Gran Jetè di Silvia Gribaudi è una performance spiazzante che ci ha fatto sorgere un interrogativo: ci vuole solamente intrattenere o vuole lasciarci nel dubbio? Gribaudi, studiosa del corpo e della sua decostruzione, ci pone di fronte alla possibilità di scegliere: partecipare o limitarci a guardare ciò che accade? Scelta che ha creato nella platea del Valli imbarazzi e reazioni contrastanti: alcune persone hanno abbracciato la richiesta di mollare qualsiasi freno inibitorio, altri l’hanno rifiutata perché l’imbarazzo ha preso il sopravvento. Un’evidente contraddizione che ci fa pensare possa essere riflesso della società attuale.
Fashion, perfection, obsession vengono ripetute, urlate e ancora ribadite dal cast per esplicitare la filosofia di ciò che stiamo assistendo; la cancellazione dell’omologazione finalizzata all’inclusione. Nello spettacolo la coreografa continua il suo percorso per abbattere stereotipi; scontrandosi con un’idea di danza classica, burlandosene tanto da accennare a passi celebri senza mai riprodurli. Inoltre desidera normalizzare l’accettazione del diverso, con il rischio che, sconfiggendo un luogo comune, se ne crei un altro capace di assumere la forma di perfezione, così odiata dalla stessa creatrice dell’opera. In questo senso Gran Jetè è una performance politica, educativa e pedagogica poiché vuole portare lo spettatore in una condizione di libertà decisionale che rimanda alla spensieratezza dei bambini.

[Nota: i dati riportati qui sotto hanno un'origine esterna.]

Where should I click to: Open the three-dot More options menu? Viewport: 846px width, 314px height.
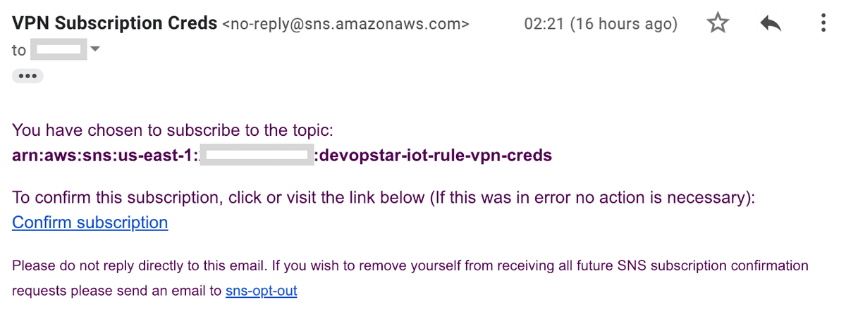823,24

Ciò accade grazie alle continue interruzioni in cui durante lo spettacolo si alternano sequenze di danza contemporanea rapide, movimenti scoordinati o estremamente eleganti e inviti semi ironici, rivolti al pubblico dagli attori, a ballare, saltare, cantare o comunque interagire per creare quell’ambiente voluto dalla Gribaudi.

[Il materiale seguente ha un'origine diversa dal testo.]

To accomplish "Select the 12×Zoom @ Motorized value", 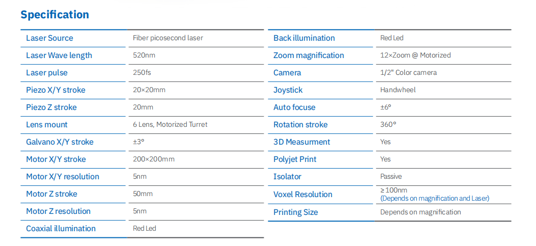I will click(x=415, y=56).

L’intento dell’autrice non viene sempre compreso e può portare chi guarda a non essere partecipe e a considerare l’opera didascalica come esplicito insegnamento di qualcosa di ovvio. In conclusione, Gran Jetè emerge come intrisa di complessità e contraddizioni, mirando a decostruire il corpo, la danza classica e, in definitiva, gli stereotipi della società contemporanea. La sfida lanciata al pubblico, invitandolo a partecipare attivamente o rimanere un osservatore, riflette la natura provocatoria dell’arte di Gribaudi, che cerca di rompere le barriere tra esecutori e spettatori. La tensione evidente tra coloro che abbracciano l’invito alla libertà espressiva e coloro che si ritraggono per l’imbarazzo, sottolinea la difficoltà di superare le convenzioni sociali radicate. I concetti chiave di fashion, perfection e obsession ripetuti dal cast si rivelano una critica diretta all’omologazione, puntando a una società più inclusiva. Tuttavia, la comprensione dell’intento dell’autrice non è universale e la percezione di un messaggio didascalico potrebbe offuscare la bellezza della sfida artistica.
In definitiva lo spettacolo riesce a suscitare dibattito e riflessione, rivelando le contraddizioni della società contemporanea e la sfida continua nel perseguire la diversità e l’accettazione. L’opera, con la sua capacità di generare interpretazioni variegate, dimostra il potere dell’arte nel suscitare emozioni, interrogativi e, soprattutto, la volontà di spingersi al di là dei confini stabiliti.